Picture of Prianka Ghosh
Updated: 22 March 2017
Singapore’s black and white houses are colonial bungalows built between the late 19th century up until the pre-war era of the 1930s. They get their name from the dark timber beams and whitewashed walls that were prevalent in their construction.

The black and white houses were originally built by British colonial families. The design, sometimes referred to as Tudorbethan Style, combines tropical and art deco elements with a traditional Victorian style home. Inspired by the Malay practice of building homes on stilts, the black and white houses sit on elevated platforms – this was popular with British expats who wanted to distance themselves from dangerous tropical insects and also alleviated concerns about flooding during the rainy season. Other elements that are characteristic of the black and white houses are large verandas and overhanging roofs. The houses were designed with high ceilings, shutter-style windows and open-concept layouts in order to amplify any breeze that passed through the house.

Eden Hall, Singapore | © Smuconlaw/WikiCommons
Eden Hall, Singapore | © Smuconlaw/WikiCommons

The usual occupants of these homes were Singapore’s elite: powerful businessmen, lawyers and high-ranking government officials. They enjoyed the wide-open green spaces combined with the privacy that the estates these homes were built on gave them. However, in 1942 when the Japanese successfully invaded Singapore, most of these homes were abandoned and either left deserted to fall into disrepair, or they became living quarters for Japanese soldiers.

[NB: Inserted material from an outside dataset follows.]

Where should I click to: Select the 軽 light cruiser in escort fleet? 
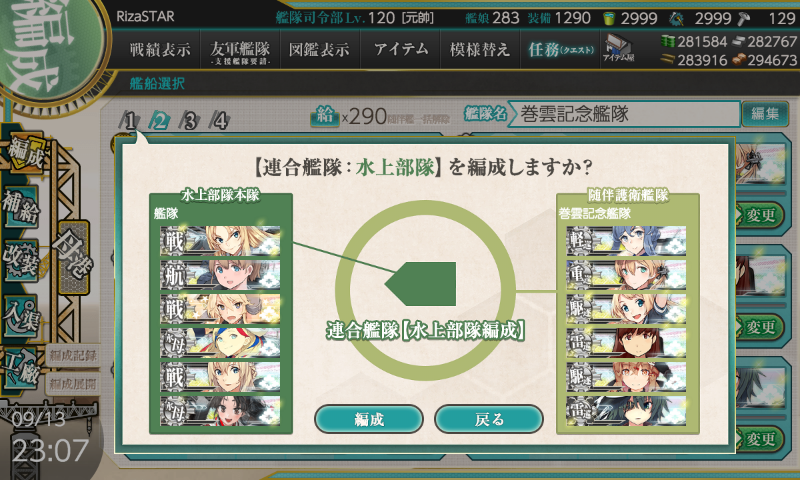626,241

Due to Singapore’s rapidly growing population, many of these homes have been destroyed in favour of more space-efficient housing, however, about 500 Black and White houses remain to this day, some in central neighbourhoods Dempsey Road and Adam Park with others in outlying regions like Seletar and Sembawang.

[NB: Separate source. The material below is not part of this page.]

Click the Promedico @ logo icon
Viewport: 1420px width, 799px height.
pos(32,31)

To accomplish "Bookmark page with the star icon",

Reflections at Bukit Chandu | ©Jnzl/Flickr
Reflections at Bukit Chandu | ©Jnzl/Flickr



These homes continue to be very popular, especially among British and other expat families, despite sometimes having a dark past. For example, the Black and White houses in Adam Park were used as POW camps during WWII. Regardless, their scarcity and extravagance keep them in high demand. Rentals are available for some of these properties and start around $5,000/month on the low end and can go as high as $35,000/month for high-end properties in central locations.